*WHAT YOU WILL DO:* In the data below, find every line that has the string "each", and copy it.

═════ THE DATA ═════

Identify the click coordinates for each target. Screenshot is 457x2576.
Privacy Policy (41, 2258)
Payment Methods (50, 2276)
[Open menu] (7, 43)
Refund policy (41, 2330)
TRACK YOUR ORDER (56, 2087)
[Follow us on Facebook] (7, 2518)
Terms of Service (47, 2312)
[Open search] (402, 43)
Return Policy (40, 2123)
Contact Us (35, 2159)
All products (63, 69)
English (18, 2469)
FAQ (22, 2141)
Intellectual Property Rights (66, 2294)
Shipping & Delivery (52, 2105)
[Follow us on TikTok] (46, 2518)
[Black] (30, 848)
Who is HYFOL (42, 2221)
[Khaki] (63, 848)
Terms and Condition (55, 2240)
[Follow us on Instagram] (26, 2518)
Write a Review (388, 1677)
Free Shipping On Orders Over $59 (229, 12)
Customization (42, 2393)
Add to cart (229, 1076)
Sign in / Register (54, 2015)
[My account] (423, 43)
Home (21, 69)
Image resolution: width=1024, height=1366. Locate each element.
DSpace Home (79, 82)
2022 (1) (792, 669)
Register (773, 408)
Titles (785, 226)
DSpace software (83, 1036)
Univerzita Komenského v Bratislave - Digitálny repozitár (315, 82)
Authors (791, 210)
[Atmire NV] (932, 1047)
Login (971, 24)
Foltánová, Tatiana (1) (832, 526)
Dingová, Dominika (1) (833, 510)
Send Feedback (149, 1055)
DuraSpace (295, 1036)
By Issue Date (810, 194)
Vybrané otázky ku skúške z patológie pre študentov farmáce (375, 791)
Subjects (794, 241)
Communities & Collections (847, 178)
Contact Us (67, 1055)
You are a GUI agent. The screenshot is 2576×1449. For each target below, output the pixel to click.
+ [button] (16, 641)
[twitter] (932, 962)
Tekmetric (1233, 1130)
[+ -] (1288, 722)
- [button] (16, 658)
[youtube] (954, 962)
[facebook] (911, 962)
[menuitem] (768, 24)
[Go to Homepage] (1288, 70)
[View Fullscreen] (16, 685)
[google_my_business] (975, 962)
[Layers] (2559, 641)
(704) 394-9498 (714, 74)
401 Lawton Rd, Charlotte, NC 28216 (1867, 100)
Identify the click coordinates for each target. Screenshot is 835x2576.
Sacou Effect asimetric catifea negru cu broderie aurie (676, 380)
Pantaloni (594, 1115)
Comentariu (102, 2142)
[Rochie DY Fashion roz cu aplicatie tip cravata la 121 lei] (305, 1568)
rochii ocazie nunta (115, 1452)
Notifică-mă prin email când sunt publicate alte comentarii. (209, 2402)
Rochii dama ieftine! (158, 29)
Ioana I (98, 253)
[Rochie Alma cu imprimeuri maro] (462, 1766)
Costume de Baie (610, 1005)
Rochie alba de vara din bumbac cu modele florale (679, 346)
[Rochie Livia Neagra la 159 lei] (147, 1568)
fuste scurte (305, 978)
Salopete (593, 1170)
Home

═════

*RESPONSE BOX:*
Identify the click coordinates for each target. Screenshot is 457x2576.
Image resolution: width=1024, height=1366. Locate each element.
You are a GUI agent. The screenshot is 2576×1449. For each target below, output the pixel to click.
Identify the click coordinates for each target. Screenshot is 835x2576.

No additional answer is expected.